▸ **Provided information**
----------
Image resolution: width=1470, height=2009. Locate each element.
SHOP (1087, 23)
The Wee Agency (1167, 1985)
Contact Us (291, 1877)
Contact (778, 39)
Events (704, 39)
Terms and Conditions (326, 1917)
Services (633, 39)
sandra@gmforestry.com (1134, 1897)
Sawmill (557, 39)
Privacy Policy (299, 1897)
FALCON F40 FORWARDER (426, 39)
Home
----------
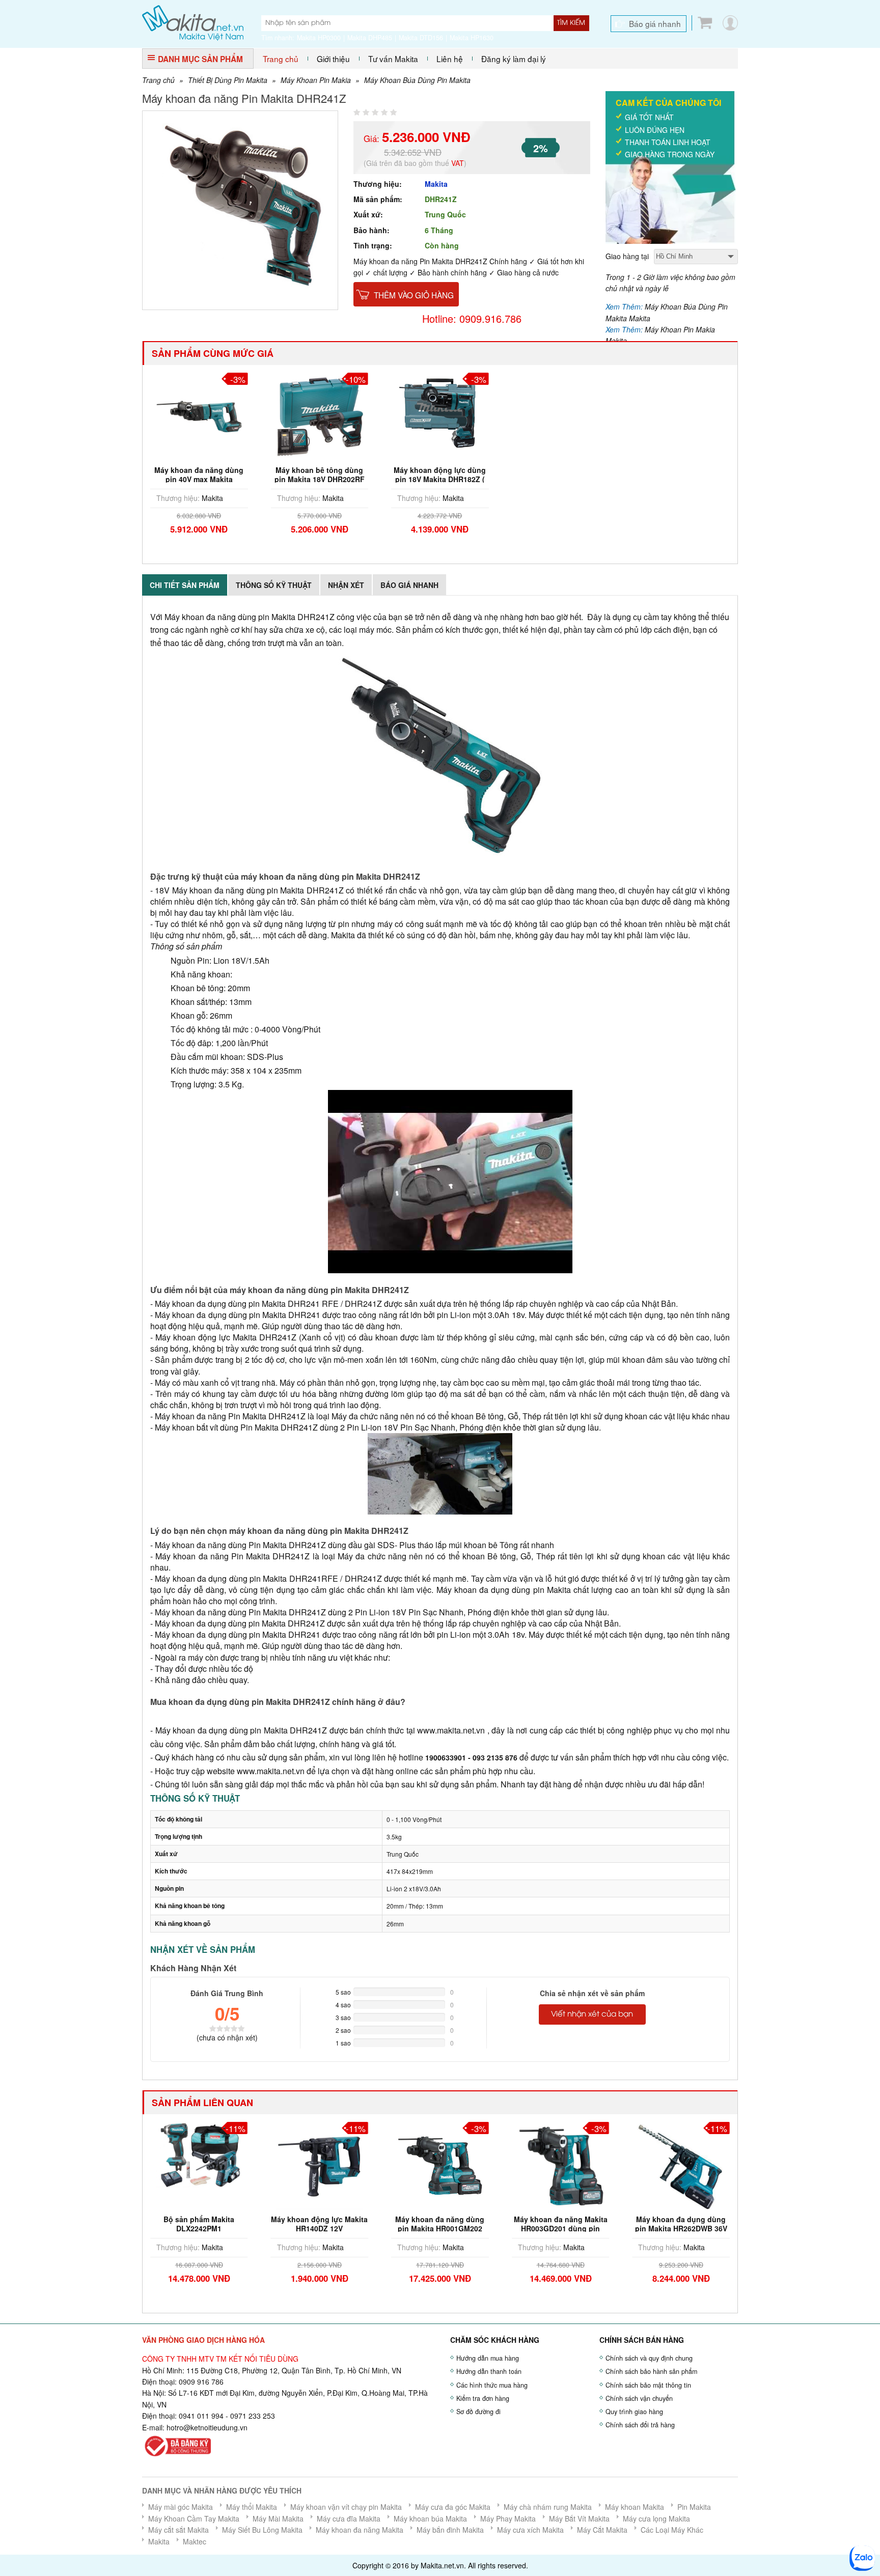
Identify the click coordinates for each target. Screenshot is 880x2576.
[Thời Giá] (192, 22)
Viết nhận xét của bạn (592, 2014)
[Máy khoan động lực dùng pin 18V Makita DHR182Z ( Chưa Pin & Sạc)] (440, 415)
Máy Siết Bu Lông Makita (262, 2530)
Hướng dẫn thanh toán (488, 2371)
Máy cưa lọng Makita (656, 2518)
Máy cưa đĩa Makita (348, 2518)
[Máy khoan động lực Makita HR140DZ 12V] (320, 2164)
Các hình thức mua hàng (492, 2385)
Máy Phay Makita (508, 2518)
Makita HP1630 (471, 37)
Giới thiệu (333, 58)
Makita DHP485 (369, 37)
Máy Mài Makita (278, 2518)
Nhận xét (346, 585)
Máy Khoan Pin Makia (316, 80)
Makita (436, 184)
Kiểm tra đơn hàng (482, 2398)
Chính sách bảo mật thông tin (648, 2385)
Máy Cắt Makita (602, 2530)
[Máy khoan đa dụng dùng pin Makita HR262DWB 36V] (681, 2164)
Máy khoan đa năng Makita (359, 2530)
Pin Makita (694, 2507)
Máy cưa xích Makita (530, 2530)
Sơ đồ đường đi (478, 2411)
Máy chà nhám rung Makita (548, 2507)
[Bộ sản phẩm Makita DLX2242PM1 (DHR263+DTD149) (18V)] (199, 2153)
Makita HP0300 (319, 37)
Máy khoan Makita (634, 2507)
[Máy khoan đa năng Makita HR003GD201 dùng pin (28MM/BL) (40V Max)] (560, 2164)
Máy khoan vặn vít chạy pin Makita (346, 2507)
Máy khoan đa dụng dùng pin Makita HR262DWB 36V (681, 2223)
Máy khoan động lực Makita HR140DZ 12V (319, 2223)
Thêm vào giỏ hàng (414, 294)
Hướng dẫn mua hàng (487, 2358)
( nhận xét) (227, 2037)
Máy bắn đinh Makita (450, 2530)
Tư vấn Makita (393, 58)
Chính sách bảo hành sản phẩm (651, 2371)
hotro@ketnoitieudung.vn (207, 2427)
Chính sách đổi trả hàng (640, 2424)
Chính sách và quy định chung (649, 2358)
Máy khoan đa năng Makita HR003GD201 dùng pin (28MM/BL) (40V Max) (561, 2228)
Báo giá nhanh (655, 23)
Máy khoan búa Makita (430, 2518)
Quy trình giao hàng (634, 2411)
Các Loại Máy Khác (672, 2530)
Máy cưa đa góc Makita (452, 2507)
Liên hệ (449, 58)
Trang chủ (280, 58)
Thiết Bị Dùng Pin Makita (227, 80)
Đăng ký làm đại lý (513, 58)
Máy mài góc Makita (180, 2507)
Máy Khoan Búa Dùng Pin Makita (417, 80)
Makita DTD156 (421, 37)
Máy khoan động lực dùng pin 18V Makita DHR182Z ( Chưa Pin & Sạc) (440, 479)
----------
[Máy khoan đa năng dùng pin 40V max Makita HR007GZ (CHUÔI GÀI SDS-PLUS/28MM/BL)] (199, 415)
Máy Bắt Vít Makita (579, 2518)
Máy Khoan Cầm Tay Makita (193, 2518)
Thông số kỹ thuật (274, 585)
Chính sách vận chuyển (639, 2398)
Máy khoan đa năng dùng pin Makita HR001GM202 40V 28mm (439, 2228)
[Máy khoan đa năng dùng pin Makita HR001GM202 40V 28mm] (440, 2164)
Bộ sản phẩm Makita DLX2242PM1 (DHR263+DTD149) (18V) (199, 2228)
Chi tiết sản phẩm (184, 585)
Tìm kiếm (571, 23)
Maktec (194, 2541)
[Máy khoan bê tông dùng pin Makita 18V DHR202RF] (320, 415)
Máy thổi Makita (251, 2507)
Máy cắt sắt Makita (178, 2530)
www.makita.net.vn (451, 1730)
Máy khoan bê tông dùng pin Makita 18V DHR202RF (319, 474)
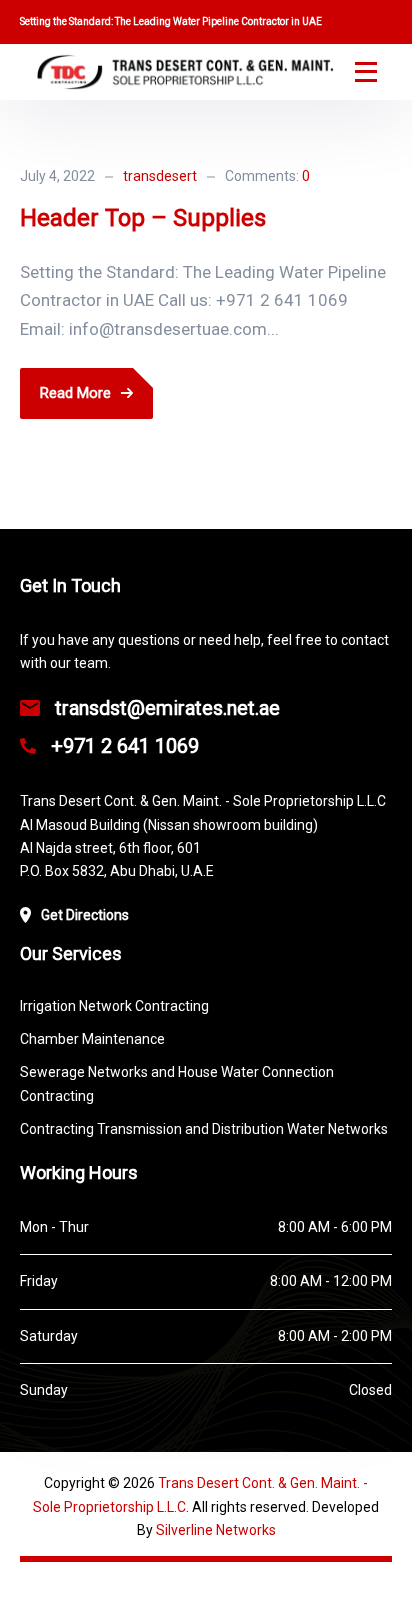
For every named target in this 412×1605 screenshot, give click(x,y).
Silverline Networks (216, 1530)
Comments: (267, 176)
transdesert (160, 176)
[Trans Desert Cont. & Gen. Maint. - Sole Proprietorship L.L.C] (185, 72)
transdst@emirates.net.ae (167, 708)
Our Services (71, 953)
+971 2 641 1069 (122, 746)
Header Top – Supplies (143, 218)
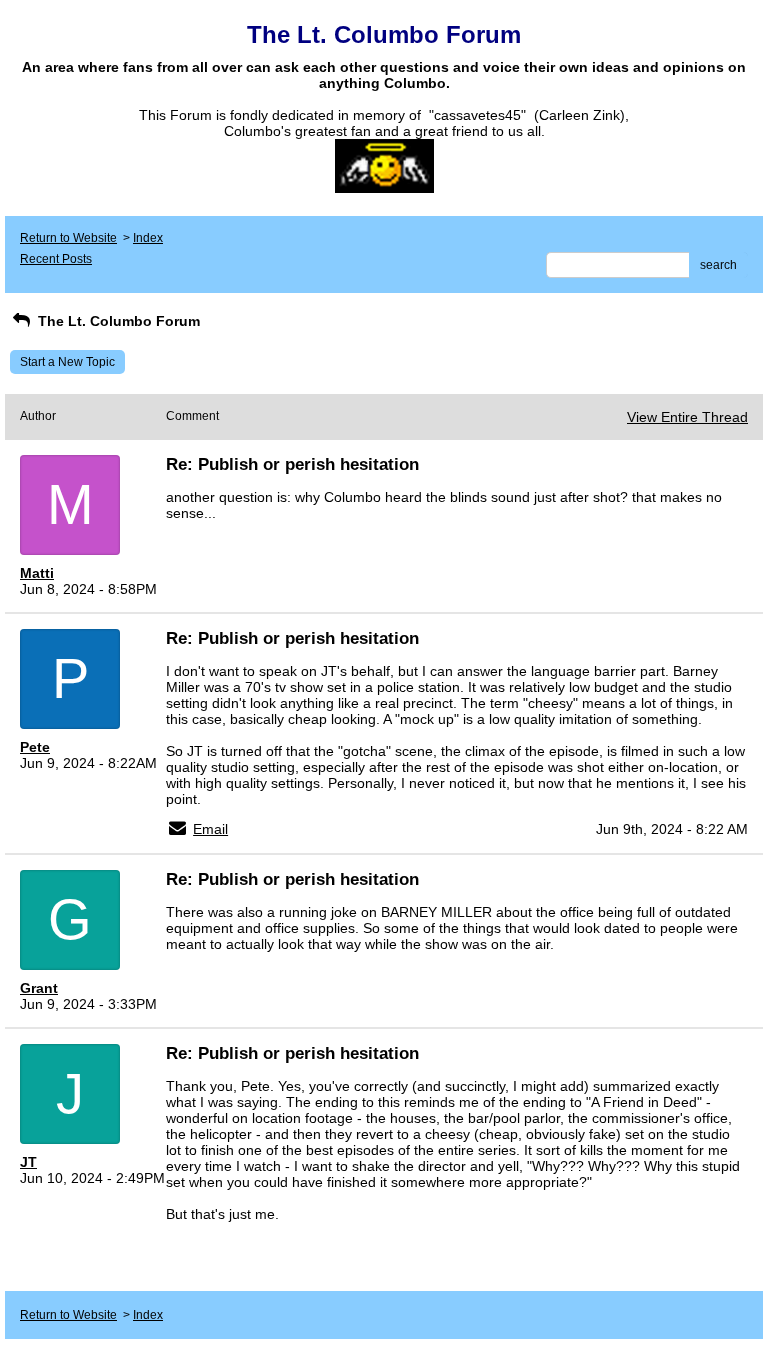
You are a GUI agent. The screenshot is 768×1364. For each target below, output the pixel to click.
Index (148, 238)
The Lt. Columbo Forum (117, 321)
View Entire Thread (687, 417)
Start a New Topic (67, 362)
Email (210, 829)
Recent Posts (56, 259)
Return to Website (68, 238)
----------
In the listing above, find the line containing "1069 (122, 746)". Output it and every line after it up to and including the line containing "Return to Website (68, 238)", exactly, but skip the pictures.

▸ **Response below**
+971 2 641 1069 (122, 746)
Header Top – Supplies (143, 218)
You are a GUI agent. The screenshot is 768×1364. For each target below, output the pixel to click.
Index (148, 238)
The Lt. Columbo Forum (117, 321)
View Entire Thread (687, 417)
Start a New Topic (67, 362)
Email (210, 829)
Recent Posts (56, 259)
Return to Website (68, 238)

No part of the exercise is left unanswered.